Le chef de l'État avait annoncé vendredi la démission du chef de la police Pujith Jayasundara suite à l'incapacité des forces de sécurité sri lankaises à empêcher les attentats suicides revendiqués par le groupe État islamique (EI), qui ont fait 253 morts dans des hôtels de luxe et des églises chrétiennes le 21 avril.

Or l'inspecteur général n'a jamais envoyé sa lettre de démission et reste dans sa résidence officielle, a indiqué à l'AFP une source participant au processus. Son numéro deux, Chandana Wickramaratne, a été nommé pour le remplacer.

Plus de 150 personnes arrêtées

«Jayasundara a défié le président et est resté à son poste, mais aujourd'hui le président a procédé à une nouvelle nomination», a déclaré cette source. «Cela veut dire que Jayasundara se retrouve suspendu jusqu'à ce qu'il soit formellement congédié à travers une motion d'impeachment au parlement», a-t-elle ajouté.

Pujith Jayasundara n'était pas joignable dans l'immédiat pour un commentaire.

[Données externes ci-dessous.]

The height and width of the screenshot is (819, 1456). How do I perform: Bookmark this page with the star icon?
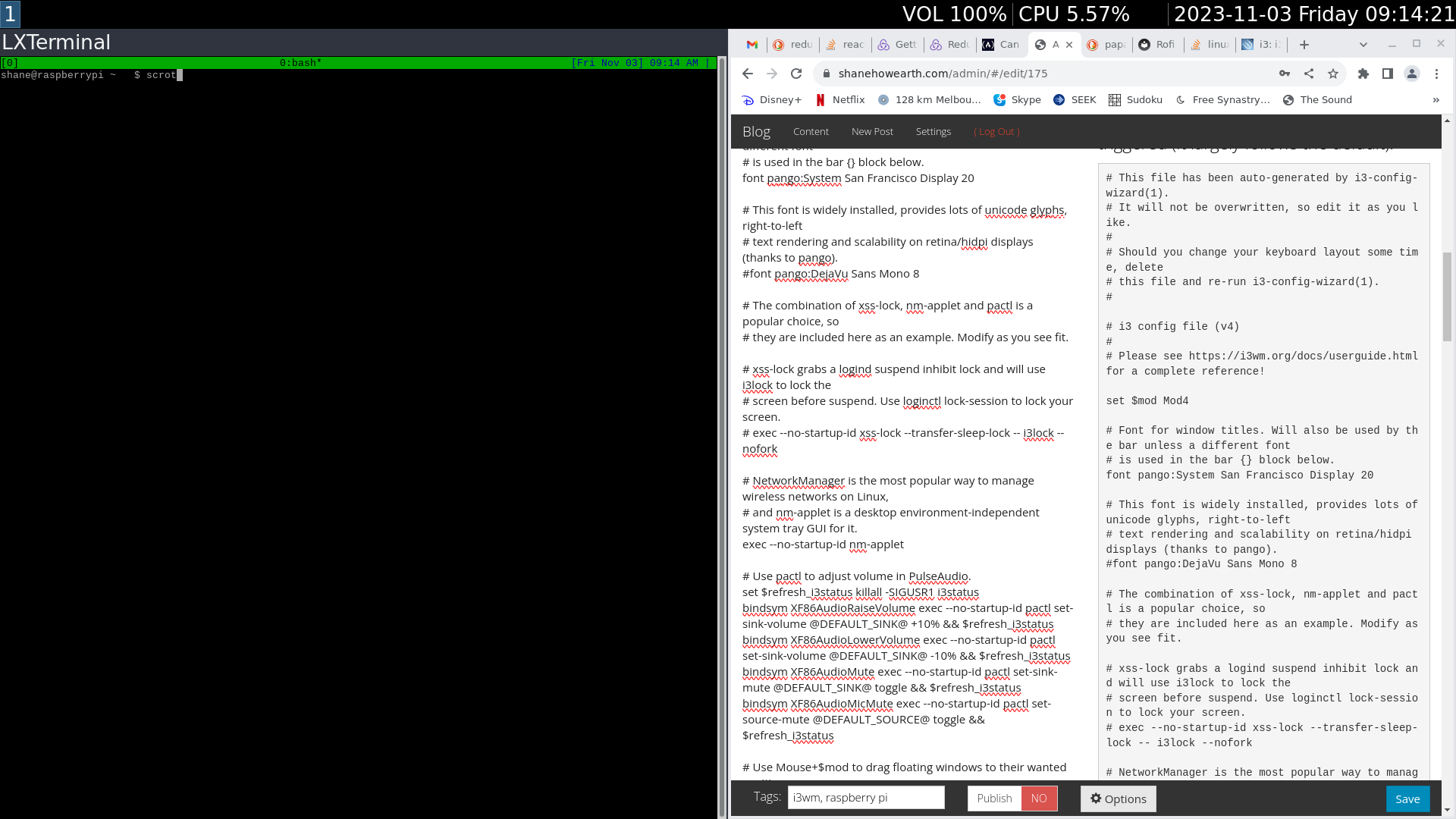pyautogui.click(x=1333, y=74)
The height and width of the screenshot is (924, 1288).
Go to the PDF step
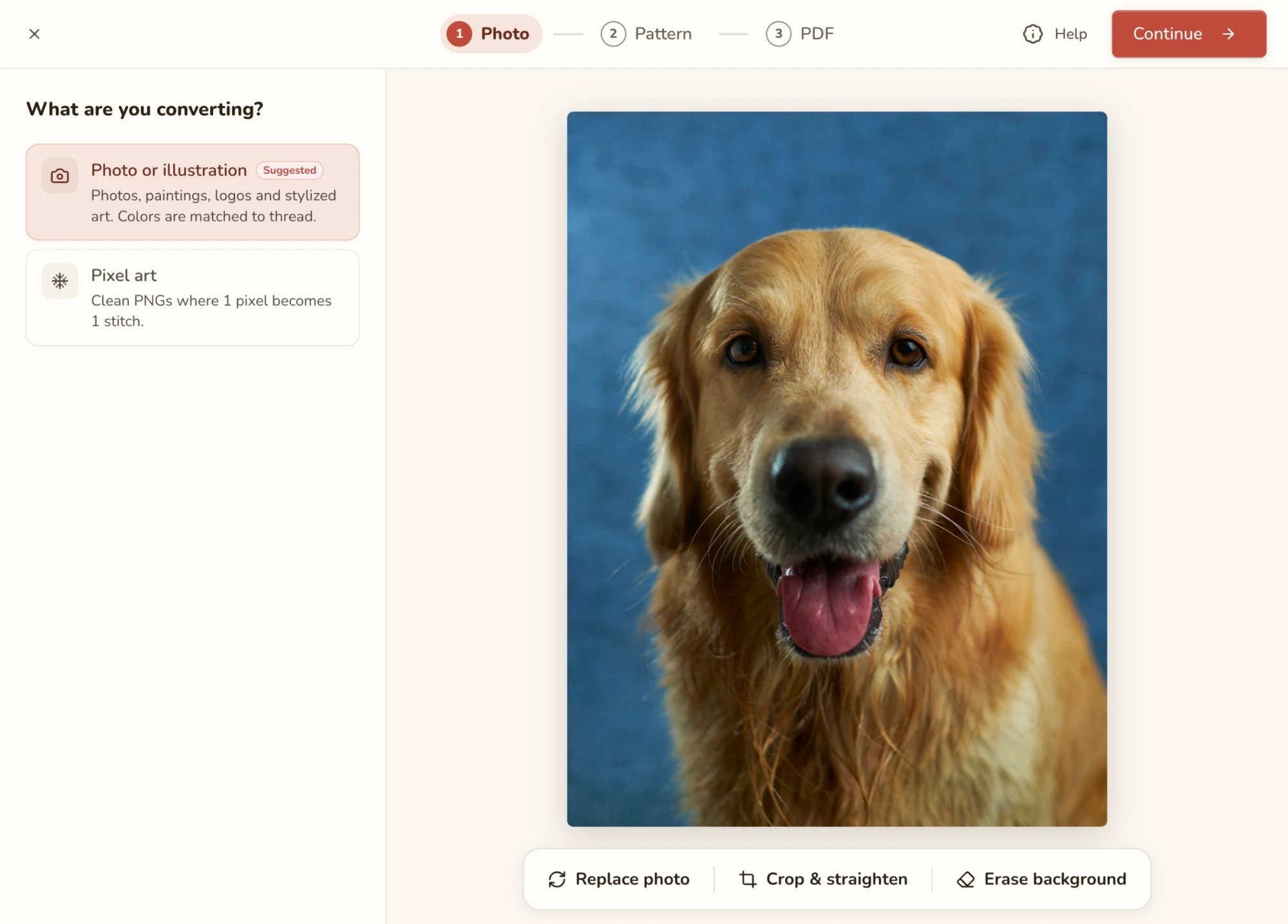(x=800, y=33)
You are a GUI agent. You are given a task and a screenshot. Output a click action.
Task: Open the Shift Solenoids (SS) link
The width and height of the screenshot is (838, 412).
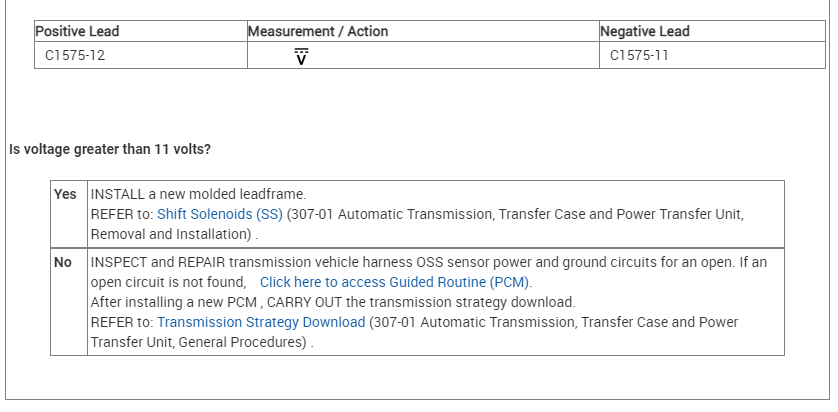point(220,214)
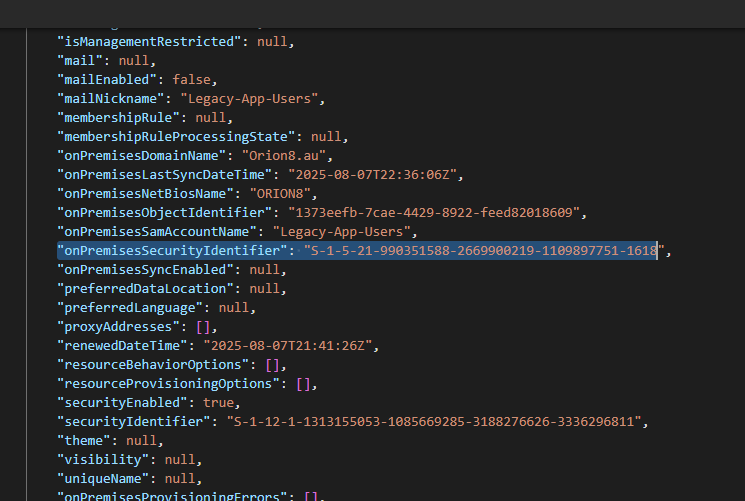
Task: Click the securityIdentifier S-1-12-1 value
Action: click(x=437, y=421)
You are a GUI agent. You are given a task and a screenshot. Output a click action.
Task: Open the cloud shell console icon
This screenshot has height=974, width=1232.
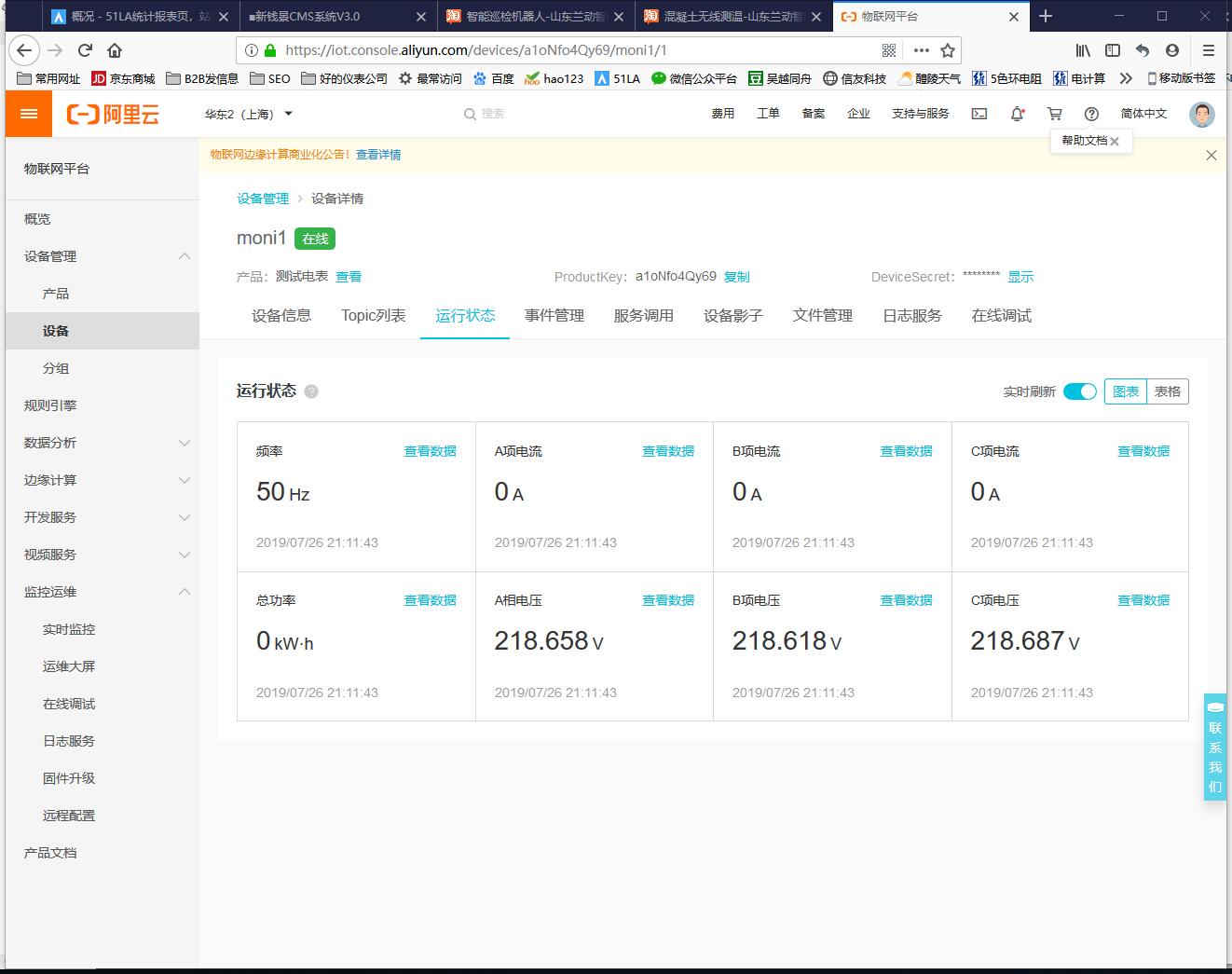[x=979, y=113]
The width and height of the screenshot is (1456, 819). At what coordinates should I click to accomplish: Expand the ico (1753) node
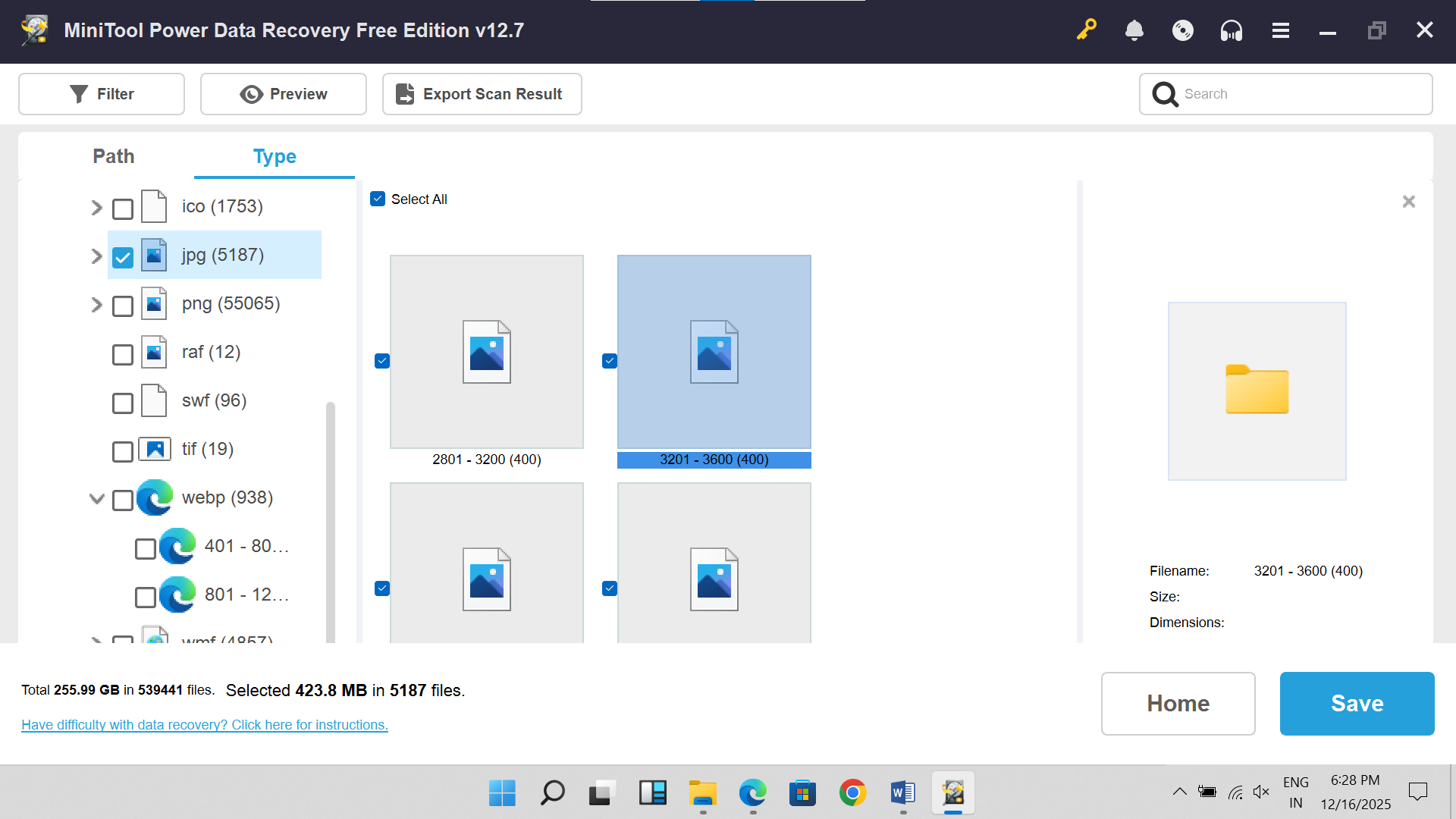click(96, 208)
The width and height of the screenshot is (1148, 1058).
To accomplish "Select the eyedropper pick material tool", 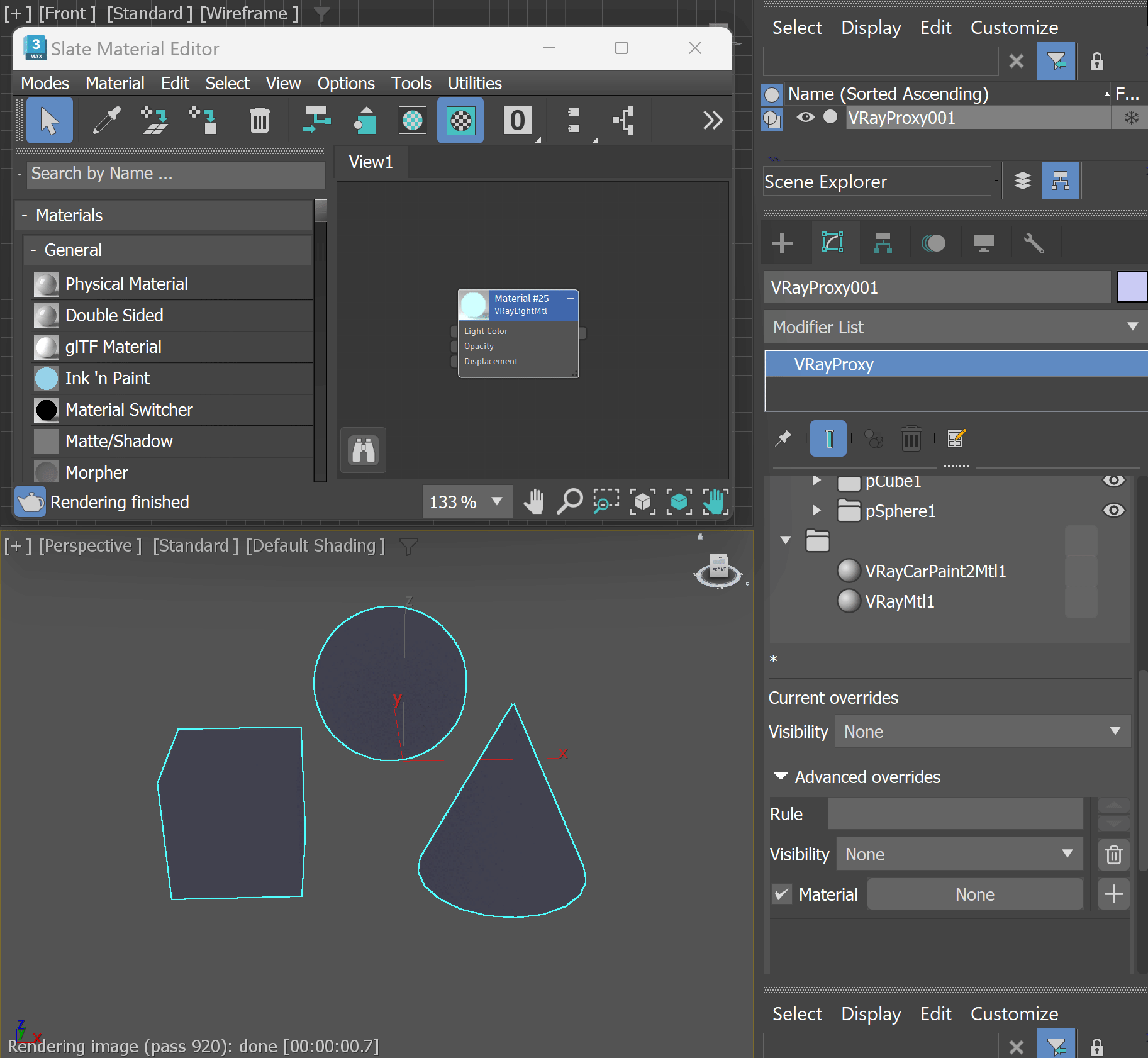I will 106,120.
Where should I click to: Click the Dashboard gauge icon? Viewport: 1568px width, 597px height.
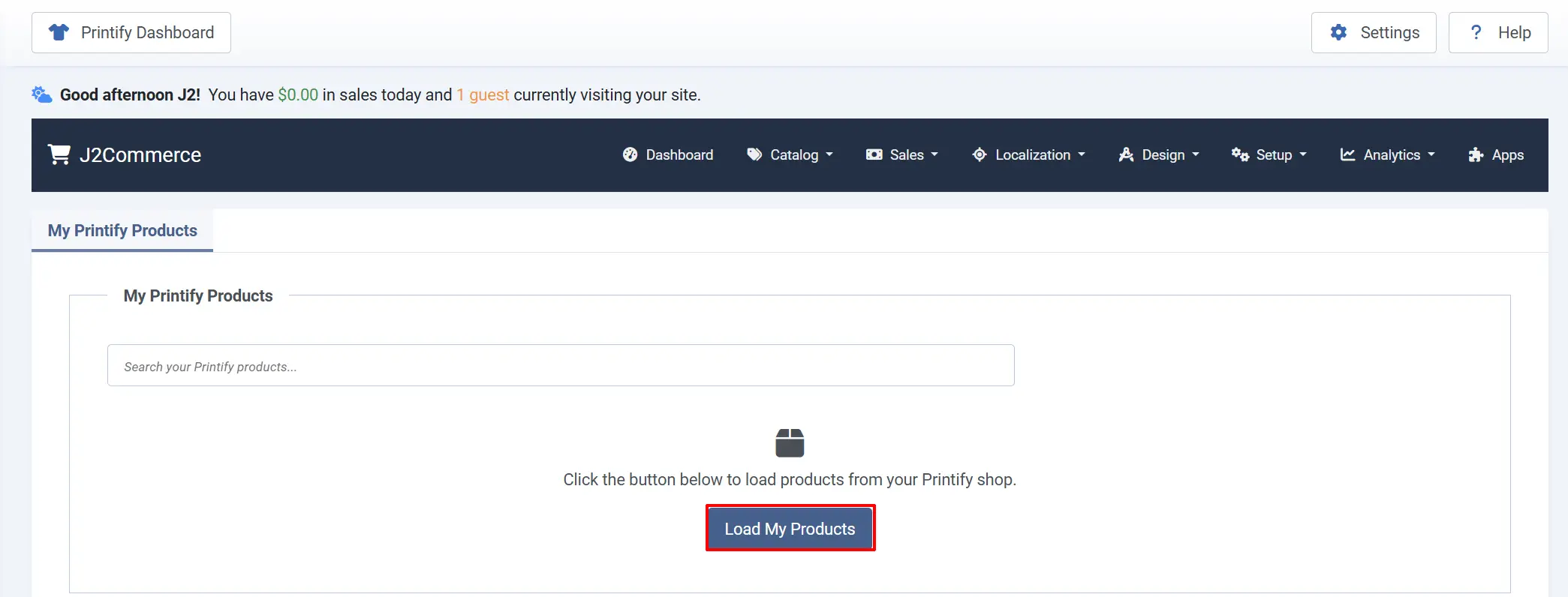[630, 154]

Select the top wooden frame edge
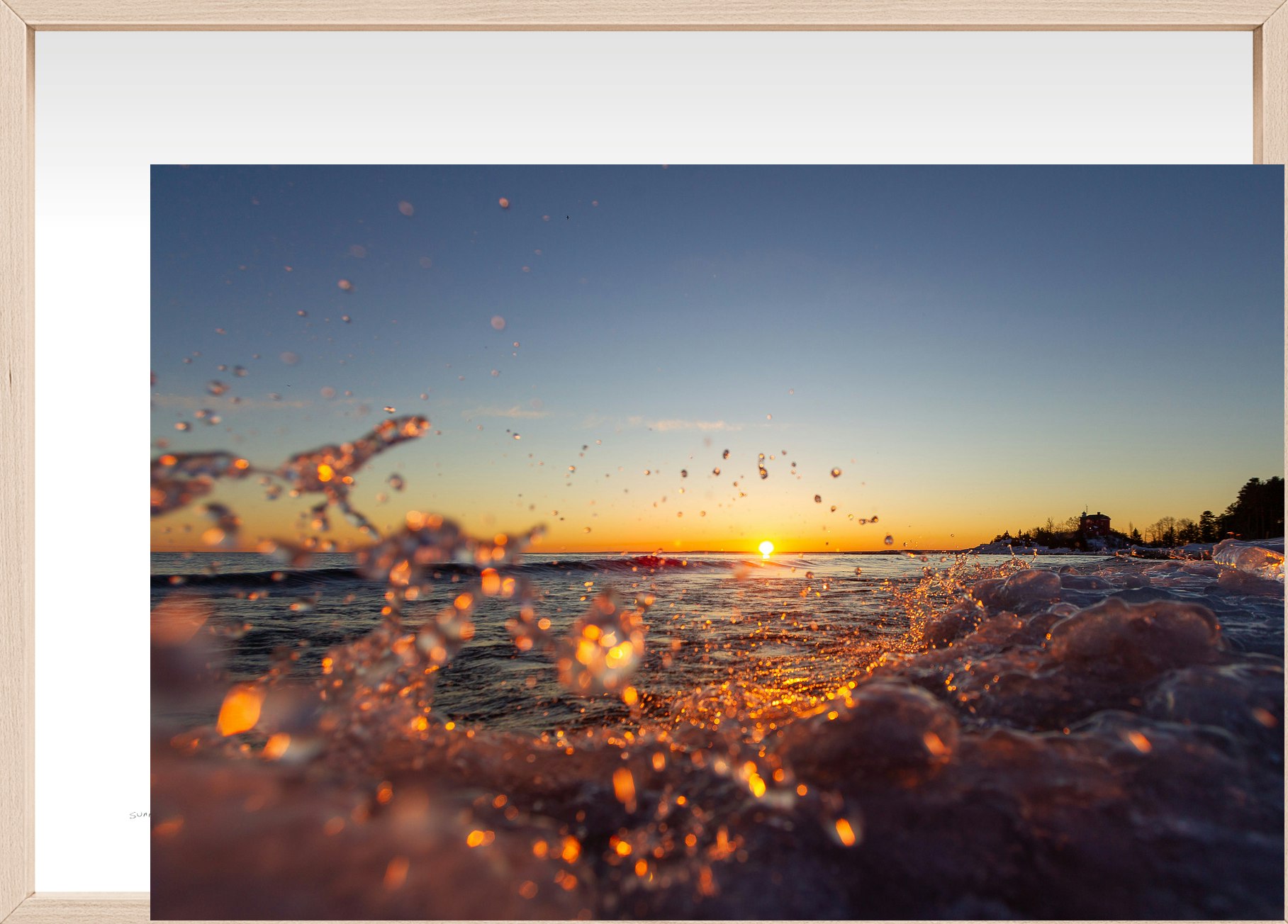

Le président Sirisena lui reproche ne pas avoir pris les mesures de sécurité nécessaires alors que le Sri Lanka disposait de renseignements très précis sur des risques d'attaques suicides imminentes.

Le plus haut responsable du Ministère de la défense a également dû donner sa démission la semaine dernière, conséquence de l'échec de l'État sri lankais à assurer la sécurité de ses concitoyens.

Plus de 150 personnes ont été arrêtées ces huit derniers jours en lien avec l'enquête sur ces attentats. Plus de 15 personnes ont été tuées dans des opérations des forces de sécurité.